### Task brief
The lines below starting at the line containing "Screen dimensions: 497x379" and ending at the line containing "You are a GUI" are to be repeated exactly, with both ends kept and nothing else added.

(Stored items)
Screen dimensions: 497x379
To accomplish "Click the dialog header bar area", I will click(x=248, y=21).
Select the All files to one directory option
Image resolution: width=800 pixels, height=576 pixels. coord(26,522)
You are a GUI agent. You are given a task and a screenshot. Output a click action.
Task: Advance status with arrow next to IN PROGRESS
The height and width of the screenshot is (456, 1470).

--

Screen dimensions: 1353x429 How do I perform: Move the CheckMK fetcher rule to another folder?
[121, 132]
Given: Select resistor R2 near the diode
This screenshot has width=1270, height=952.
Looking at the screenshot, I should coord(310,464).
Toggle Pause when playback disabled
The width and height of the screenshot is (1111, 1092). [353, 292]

### Task output
Screen dimensions: 497x379
To accomplish "Click the dialog header bar area", I will click(x=248, y=21).
Select the All files to one directory option
Image resolution: width=800 pixels, height=576 pixels. coord(26,522)
You are a GUI agent. You are given a task and a screenshot. Output a click action.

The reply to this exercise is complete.